▶ [Extrait de page]
————

SPORTS HIPPIQUES - JUBILÉ 30 ANS - ASCEL/AHCEL sollicitent l’appui de l’État

Les responsables de l’ASCEL/AHCEL, lors de la conférence de presse à Andoharanofotsy.

À l’occasion de son 30e anniversaire, l’Association des éleveurs de chevaux et l’Autorité hippique (ASCEL/AHCEL) organisent, le 20 septembre 2026 à l’hippodrome de Mahazina, une journée placée sous le signe des courses, de la transmission et de la relance de la filière chevaline à Madagascar. L’organisation entend également mettre en avant trois décennies de collaboration avec ses partenaires, notamment le PMU France.

Depuis sa création en 1996, l’ASCEL/AHCEL a accompagné la structuration des courses et de l’élevage équin à Madagascar. Selon les chiffres communiqués lors de la conférence de presse, faite mercredi dans le siège de l’ASCEL/AHCEL à Andoharanofotsy, quatre cent cinquante-quatre réunions de courses ont été organisées ou accompagnées depuis cette date.

————

▶ [Série d'exercices]
A: D'après l'article sur les 30 ans de l'ASCEL/AHCEL, combien de réunions de courses ont été organisées ou accompagnées depuis 1996 ?
B: Rédigez la suite de l'article sur les 30 ans de l'ASCEL/AHCEL, en reprenant après sa dernière phrase.
Les enregistrements proviennent d'une source distincte de l'article sur les 30 ans de l'ASCEL/AHCEL.

(Données collectées)

————

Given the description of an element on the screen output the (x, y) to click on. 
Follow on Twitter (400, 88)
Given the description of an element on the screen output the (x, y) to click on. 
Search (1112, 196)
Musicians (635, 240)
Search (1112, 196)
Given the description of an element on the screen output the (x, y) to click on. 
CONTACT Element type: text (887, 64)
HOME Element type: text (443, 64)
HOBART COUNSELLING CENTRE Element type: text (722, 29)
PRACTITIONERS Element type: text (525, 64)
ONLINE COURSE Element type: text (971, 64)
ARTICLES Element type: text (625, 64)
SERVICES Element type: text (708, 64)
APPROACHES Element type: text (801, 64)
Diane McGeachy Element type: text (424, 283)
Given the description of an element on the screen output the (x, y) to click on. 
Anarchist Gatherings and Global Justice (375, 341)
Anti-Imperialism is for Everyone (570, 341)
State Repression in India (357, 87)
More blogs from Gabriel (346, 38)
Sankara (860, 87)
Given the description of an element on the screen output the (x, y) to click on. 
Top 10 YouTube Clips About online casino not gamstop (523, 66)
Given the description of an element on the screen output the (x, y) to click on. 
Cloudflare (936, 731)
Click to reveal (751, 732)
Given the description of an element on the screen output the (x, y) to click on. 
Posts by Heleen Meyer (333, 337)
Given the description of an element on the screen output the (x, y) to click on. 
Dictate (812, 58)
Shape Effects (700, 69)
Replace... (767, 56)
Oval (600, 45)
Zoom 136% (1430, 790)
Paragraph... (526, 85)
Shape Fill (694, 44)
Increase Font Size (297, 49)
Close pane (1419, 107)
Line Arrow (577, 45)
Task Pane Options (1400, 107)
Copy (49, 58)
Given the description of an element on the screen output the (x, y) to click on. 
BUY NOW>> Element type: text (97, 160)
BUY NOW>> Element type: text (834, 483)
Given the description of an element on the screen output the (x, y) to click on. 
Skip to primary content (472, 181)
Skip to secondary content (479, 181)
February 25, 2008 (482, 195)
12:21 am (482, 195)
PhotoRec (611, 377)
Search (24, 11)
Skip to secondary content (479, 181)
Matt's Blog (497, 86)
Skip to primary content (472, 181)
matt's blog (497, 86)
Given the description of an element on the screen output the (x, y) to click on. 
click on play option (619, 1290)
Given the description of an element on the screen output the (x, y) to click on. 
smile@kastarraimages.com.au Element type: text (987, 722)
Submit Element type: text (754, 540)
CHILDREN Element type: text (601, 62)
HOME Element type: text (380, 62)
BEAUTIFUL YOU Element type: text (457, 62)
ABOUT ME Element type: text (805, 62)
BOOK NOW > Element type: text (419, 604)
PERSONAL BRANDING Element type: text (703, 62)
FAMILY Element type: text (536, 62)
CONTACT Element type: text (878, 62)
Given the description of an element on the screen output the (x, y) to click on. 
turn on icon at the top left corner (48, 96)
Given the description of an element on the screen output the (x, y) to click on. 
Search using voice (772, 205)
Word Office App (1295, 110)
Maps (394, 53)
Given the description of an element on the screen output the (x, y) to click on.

————

▶ [Résultats des exercices]
A: Quatre cent cinquante-quatre réunions de courses ont été organisées ou accompagnées depuis 1996.

B:
Manque de spécialiste

La journée anniversaire du 20 septembre débutera à 10 heures par l’ouverture des portes et le vernissage d’une exposition photographique retraçant les trente années d’activités. Les premières courses commenceront à 11 heures, avec notamment une épreuve réservée aux apprentis. Après l’allocution officielle et le cocktail d’honneur à 12h30, les compétitions reprendront à 14h30 avec plusieurs animations spéciales anniversaire, dont le Grand Prix Zazakely «30 ans PMU et ASCEL/AHCEL» et le Grand Prix 30 ans PMU-ASCEL/AHCEL-Bet261. La remise des prix est prévue à 17h30.

Au-delà des compétitions, l’ASCEL/AHCEL met l’accent sur le développement de l’élevage. L’organisation rappelle avoir importé à deux reprises des étalons depuis l’étranger afin d’améliorer la race et de limiter les risques de consanguinité. Trois étalons en provenance de France sont notamment évoqués dans cette politique d’amélioration génétique. L’objectif est de renforcer la qualité des chevaux malgaches et de redonner une véritable dynamique à l’élevage.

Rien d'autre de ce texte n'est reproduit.